Corriere del Veneto (Venezia e Mestre)
LA MORTE IN TRE SFIDE
Aben pochi piacerebbe avere come sorella la morte, per usare l’immagine di san Francesco. Perché la morte da sempre significa assenza, mistero, decomposizione. Eppure in questi ultimi decenni la morte è decisamente arretrata, ha allentato la sua presa, perché la longevità crescente l’ha allontanata sempre più in là. Nel 1974 la speranza media di vita (cioè gli anni che un neonato avrebbe davanti a sé) era di 73 anni, oggi è arrivata ad 83. In Veneto il guadagno di vita è stato di dodici anni, quindi ancora più ampio. E non è detto che la corsa non possa proseguire, visto l’affollarsi dei centenari, avanguardia vivente di tale longevità. Ciò nonostante con la morte dovremo sempre più fare i conti nel prossimo futuro. Per tre motivi. Il primo, squisitamente demografico, è che verso il 2050-2060 avremo un picco della mortalità. Perché, malgrado la piacevole longevità, invecchieranno e poi scompariranno le numerose generazioni nate negli anni del cosiddetto baby boom.
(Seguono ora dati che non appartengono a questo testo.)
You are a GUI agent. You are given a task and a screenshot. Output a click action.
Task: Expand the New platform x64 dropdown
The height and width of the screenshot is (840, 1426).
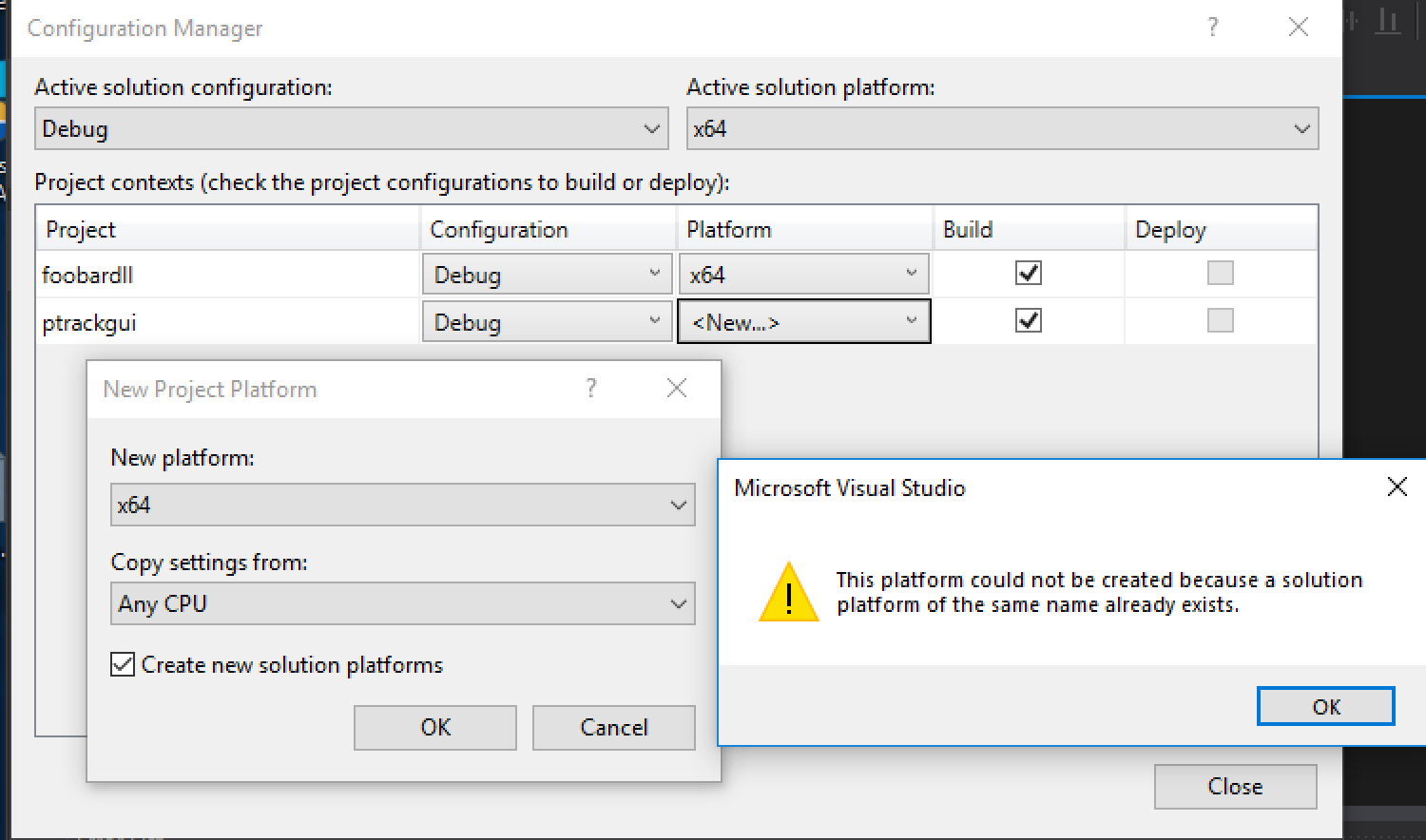[x=403, y=505]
Il secondo motivo è dato dalla grande capacità della scienza medica di cronicizzare le malattie: cronicizzare significa, in un certo senso, porre il paziente in un critico limbo in cui il confine tra vita e morte si fa sfumato ed in cui la morte stessa diventa un processo (talvolta anche insopportabilmente lungo) e non più un momento.